Bei nur geringer Stärke des Tatverdachtes ist eine deutlich über vier Monate hinwegdauernde Auswertung eines Computers ein unzulässiger Eingriff in die Eigentumsrechte des Betroffenen (LG Frankfurt/Main, Beschluss vom 18. Juli 2025 – 5/15 Qs 30/25).
Sachverhalt
Der Beschuldigte wird verdächtigt, am 27. Februar 2025 während eines Fluges auf seinem Laptop kinderpornographische Inhalte angesehen zu haben. Im Rahmen einer Hausdurchsuchung wurde am selben Tag ein silberner HP-Laptop sichergestellt. Der Beschuldigte legte Widerspruch gegen die Sicherstellung ein. Das Amtsgericht bestätigte die Maßnahme am 6. Mai 2025. Gegen diesen Beschluss richtete sich die Beschwerde des Beschuldigten vom 12. Mai 2025.
Entscheidung und Rechtsmittelzulässigkeit
Das LG Frankfurt hob in seinem Beschluss vom 18. Juli 2025 den Sicherstellungsbeschluss des Amtsgerichts auf und ordnete die Herausgabe des Laptops an. Die Beschwerde war nach § 304 Abs. 1 StPO zulässig. Im Ergebnis gelangte die Kammer zur Ansicht, dass die Sicherstellung nicht mehr verhältnismäßig war und hob sie auf.
Begründung – Verhältnismäßigkeit der Sicherstellung und Durchsicht
Zentrales Element der Begründung war eine Abwägung zwischen dem Ermittlungsinteresse und den betroffenen Grundrechten des Beschuldigten, insbesondere dem Eigentumsrecht aus Art. 14 Abs. 1 GG und dem Recht auf informationelle Selbstbestimmung. Die Kammer betonte, dass eine Sicherstellung zum Zwecke der Durchsicht (§ 110 Abs. 1 StPO) im Kern eine Durchsuchungsteilmaßnahme darstellt und daher den gleichen Anforderungen an Rechtmäßigkeit und Verhältnismäßigkeit genügen muss wie eine Durchsuchungsanordnung.
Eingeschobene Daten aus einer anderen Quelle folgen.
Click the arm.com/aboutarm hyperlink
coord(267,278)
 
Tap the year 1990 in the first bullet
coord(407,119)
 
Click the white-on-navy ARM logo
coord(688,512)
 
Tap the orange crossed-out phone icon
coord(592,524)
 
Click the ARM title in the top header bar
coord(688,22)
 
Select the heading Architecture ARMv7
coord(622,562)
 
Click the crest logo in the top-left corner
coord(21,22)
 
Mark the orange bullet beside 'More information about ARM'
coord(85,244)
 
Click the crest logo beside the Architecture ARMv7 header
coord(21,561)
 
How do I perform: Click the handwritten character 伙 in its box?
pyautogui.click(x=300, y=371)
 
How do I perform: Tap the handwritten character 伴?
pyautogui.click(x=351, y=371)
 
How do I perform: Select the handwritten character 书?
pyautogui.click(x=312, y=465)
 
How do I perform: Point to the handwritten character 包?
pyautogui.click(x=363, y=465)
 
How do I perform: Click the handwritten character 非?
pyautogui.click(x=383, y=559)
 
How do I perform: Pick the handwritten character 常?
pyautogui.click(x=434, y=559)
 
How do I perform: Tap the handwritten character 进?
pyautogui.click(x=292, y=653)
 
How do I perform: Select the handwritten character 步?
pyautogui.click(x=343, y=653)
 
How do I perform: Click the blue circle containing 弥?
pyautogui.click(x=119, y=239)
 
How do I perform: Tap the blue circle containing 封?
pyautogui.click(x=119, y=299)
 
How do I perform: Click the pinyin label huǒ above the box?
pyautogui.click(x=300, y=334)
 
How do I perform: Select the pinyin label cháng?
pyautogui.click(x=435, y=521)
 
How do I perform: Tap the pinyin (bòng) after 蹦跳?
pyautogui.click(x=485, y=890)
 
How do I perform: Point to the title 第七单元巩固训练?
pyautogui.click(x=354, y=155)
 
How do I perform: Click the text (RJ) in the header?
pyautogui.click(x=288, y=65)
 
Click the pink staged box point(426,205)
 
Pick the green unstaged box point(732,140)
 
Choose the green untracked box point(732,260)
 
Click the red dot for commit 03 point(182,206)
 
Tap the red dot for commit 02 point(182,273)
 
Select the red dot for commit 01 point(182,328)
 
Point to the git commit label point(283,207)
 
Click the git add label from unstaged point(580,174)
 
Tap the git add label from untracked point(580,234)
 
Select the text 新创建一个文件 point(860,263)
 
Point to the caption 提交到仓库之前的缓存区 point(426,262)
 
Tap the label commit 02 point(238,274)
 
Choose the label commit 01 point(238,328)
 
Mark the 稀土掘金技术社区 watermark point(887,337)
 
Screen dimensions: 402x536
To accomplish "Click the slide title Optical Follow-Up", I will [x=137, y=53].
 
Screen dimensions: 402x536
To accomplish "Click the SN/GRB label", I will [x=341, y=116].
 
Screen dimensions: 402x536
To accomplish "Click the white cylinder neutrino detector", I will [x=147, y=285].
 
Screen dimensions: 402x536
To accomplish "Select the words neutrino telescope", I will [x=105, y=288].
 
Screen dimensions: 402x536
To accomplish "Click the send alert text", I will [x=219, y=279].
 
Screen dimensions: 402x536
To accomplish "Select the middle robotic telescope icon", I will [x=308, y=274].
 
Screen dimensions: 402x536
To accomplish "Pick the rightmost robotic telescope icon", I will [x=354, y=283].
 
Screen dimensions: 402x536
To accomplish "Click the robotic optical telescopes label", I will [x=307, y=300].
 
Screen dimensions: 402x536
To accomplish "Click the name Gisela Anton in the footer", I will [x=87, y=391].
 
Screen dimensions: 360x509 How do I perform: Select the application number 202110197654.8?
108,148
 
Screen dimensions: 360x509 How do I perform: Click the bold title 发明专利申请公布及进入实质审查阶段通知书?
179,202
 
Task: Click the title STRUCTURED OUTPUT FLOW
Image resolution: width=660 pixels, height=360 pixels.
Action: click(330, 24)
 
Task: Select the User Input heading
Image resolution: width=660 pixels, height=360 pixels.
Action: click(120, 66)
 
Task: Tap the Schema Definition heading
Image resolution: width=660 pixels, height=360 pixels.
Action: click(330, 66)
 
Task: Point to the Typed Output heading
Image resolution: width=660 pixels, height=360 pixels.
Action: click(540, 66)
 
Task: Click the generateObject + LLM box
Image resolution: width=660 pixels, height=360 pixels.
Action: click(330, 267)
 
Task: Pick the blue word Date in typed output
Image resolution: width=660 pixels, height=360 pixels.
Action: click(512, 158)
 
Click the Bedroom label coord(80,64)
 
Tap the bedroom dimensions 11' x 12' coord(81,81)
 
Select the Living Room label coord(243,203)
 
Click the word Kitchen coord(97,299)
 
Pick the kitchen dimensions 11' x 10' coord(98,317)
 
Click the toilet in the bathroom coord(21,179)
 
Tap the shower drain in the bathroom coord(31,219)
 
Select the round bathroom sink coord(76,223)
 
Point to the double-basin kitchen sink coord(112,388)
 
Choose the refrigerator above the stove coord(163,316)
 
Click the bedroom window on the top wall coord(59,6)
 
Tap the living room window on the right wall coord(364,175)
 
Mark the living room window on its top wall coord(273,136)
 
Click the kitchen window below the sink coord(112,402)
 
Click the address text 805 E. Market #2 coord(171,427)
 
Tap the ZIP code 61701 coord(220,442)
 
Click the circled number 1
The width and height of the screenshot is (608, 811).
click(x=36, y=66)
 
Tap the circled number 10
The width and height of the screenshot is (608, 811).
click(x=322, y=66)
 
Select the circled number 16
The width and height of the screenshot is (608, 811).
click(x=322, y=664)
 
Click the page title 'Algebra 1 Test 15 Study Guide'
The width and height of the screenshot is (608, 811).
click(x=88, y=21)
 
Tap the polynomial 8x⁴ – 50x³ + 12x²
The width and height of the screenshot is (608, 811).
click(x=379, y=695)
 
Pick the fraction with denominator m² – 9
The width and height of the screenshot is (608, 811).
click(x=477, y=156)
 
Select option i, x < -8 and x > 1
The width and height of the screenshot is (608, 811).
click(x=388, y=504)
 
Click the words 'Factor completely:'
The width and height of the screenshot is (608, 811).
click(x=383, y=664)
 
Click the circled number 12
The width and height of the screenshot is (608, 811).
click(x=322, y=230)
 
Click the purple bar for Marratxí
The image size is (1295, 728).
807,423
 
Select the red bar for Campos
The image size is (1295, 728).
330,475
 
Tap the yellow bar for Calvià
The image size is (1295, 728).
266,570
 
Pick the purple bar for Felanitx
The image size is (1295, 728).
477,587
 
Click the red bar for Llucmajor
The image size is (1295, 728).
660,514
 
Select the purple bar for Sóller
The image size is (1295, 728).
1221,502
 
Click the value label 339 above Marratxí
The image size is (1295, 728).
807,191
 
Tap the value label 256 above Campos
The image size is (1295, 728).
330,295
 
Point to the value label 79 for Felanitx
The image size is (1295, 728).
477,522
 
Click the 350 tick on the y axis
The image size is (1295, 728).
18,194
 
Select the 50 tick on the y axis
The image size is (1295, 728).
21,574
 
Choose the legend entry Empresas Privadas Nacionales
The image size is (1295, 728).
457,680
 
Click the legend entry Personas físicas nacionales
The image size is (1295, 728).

Ein wesentliches Argument war die Dauer der Besitzentziehung: Der Laptop war über vier Monate gesichert, ohne dass die Auswertung abgeschlossen war. Das Gericht sah in dieser Verzögerung – die nicht auf einem außergewöhnlichen Datenvolumen beruhte, sondern strukturellen Problemen der Auswertungsstellen zuzuschreiben war – eine Überschreitung dessen, was zur Aufrechterhaltung der Eingriffsmacht noch zu rechtfertigen war. Eine derart lang andauernde Entziehung sei bei nur relativ vager Verdachtslage nicht mehr vertretbar.
Die Kammer relativierte zudem die Einschätzung des Tatverdachts: Er stützte sich im Wesentlichen auf eine Aussage eines alkoholisierten Zeugen, dessen Schilderung hinsichtlich der Dauer und der Art des gesehenen Materials sowie der Lesbarkeit auf Distanz Zweifel aufwarf. Diese Unsicherheiten dienten als Indiz dafür, dass das Ermittlungsinteresse nicht so überwältigend war, dass eine längerfristige Besitzentziehung gerechtfertigt wäre.
Die in Rede stehende Straftat (§ 184b StGB) ist nicht gänzlich trivial, doch das LG sah das Gewicht des Verdachts als relativ gering an angesichts der unsicheren Beweislage und der langen Dauer der Sicherstellung. Die Befürchtung, eine Herausgabe könne die Auswertung erschweren oder eine erneute Rechtswidrigkeit ermöglichen, sah die Kammer als allenfalls einen Nachteil gegenüber dem schwerwiegenden andauernden Eingriff in Eigentumsrechte.
Bedeutung und Rückwirkung
Die Entscheidung stellt einen wichtigen Hinweis zur Obergrenze der Dauer gerechtfertigter Sicherstellungen bei digitalem Beweismaterial dar, insbesondere wenn die Auswertung verzögert erfolgt. Sie verdeutlicht, dass strukturelle Kapazitätsengpässe bei der Staatsanwaltschaft oder Gutachterstellen nicht in jedem Fall eine verlängerte Besitzentziehung rechtfertigen können, sofern der Tatverdacht nicht mit hoher Wahrscheinlichkeit belastet ist.
Für die Praxis bedeutet der Beschluss, dass Verteidiger frühzeitig auf unverhältnismäßige Sicherstellungen digitaler Geräte hinweisen sollten, und Gerichte sowie Ermittlungsbehörden müssen sich verstärkt um effiziente Auswertungsstrukturen bemühen, um die Rechte Betroffener zu schützen.